En Europa hay más de 17.000 plantas de biogás agroindustriales (En España solo unas 40).

Debido a las circunstancias del mercado eléctrico y gasistico, actualmente en Europa se plantean dos vías para el desarrollo del biogás:

  • Uso eléctrico para pequeñas instalaciones pensando básicamente en purines. Esto tiene la ventaja de una elevada reducción de emisiones, generación de empleo, economía circular y soporte al sector ganadero.
  • Biometano : Biogás depurador a condiciones de gas natural para inyección a la red o vehicular.

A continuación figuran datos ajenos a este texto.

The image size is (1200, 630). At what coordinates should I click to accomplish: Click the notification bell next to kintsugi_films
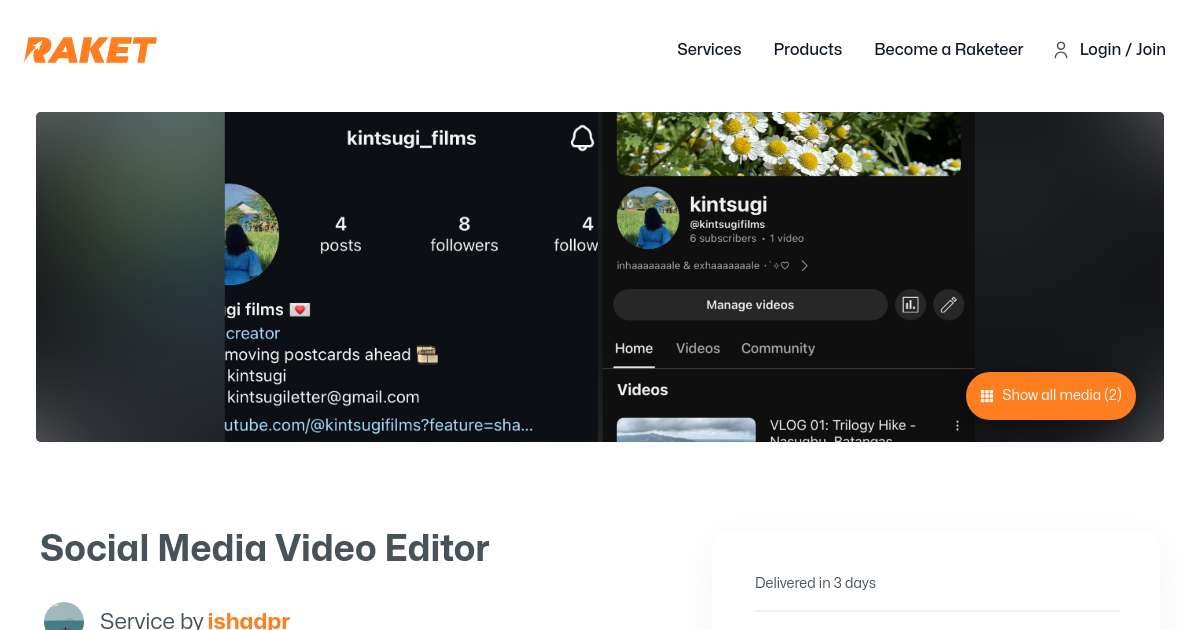click(x=582, y=138)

Para el desarrollo, los estados de la Unión ( a excepción de España), tienen diferentes fórmulas de incentivos para la promoción de estas plantas. El coste de estos incentivos se suple con creces gracias a las externalidades positivas que tiene la implantación de estas plantas, como generación de empleo, inversión, reducción de emisiones, reducción de importación….

Existe otra alternativa que prácticamente no se ha explorado que es el uso directo en calderas. Con respecto al biometano tiene la ventaja de un menor inversión y coste de gestión, al no tener que depurar y comprimir el biogás a condiciones de gas natural.  Es complicado encontrar una ubicación para estas plantas, deben coincidir, consumidor, residuos, espacio, aplicación del digestato… en una misma zona. Esto hace que sea una alternativa que no permite que se generalicen las plantas de biogás tal y como sucede en la mayoría de países Europeos.

 

Igualmente, tal y como se muestra en el siguiente esquema, la fórmula de utilizar una caldera para quemar el biogás sin depurar es mucho más económica que la limpieza de este.

Nota 1: se ha utilizado datos medios de plantas de biogás sobre los 1.400 kWh térmicos por hora.

Nota 2: Se trata de una media pensando en plantas muy optimizadas que utilizan residuos y no cultivos y el mercado permite cobrar por la gestión de estos residuos.

 

Si consideramos que el precio del gas natural para gran consumidor está alrededor de los 2,1 cént€/kWh para industrias (5,5 es el coste de particulares) nos sale que para abordar una planta de biogás de inyección a la red la prima debería de ser como mínimo alrededor de los 5.4 cént€/kWh, mientras que si se promociona el biogás directo a caldera para uso industrial, esta prima se podrá ser de 1.2 cent€/kWh.

 

El coste de promocionar el uso directo a calderas es unas 4 veces inferior  al de la limpieza del biogás (upgrading).

 

Los beneficios asociados de generación de empleo, reducción de emisiones, mejora balanza comercial…, sobradamente permitirían al gobierno recuperar el coste de la “prima”.

 

CONCLUSIÓN:

 

Promover el biometano es rentable para un país y así lo entienden la mayoría de países Europeos. Si se quiere generalizar el biogás en España es necesario impulsar una normativa al respecto, que permita la aparición de estas plantas.

 

La promoción por parte del gobierno de plantas de biogás orientadas al consumo térmico sería muy rentable para el país. El coste ( ojo: no confundir con precio), en comparación con una planta de biometano sería unas 4 veces inferior. Si bien es complicado encontrar ubicaciones adecuadas, se podría promover algunas plantas de biogás “térmicas”, siendo muy rentable para el país y permitiendo que se continúe con el desarrollo de plantas de biogás, parado por Decreto en España desde hace prácticamente 6 años.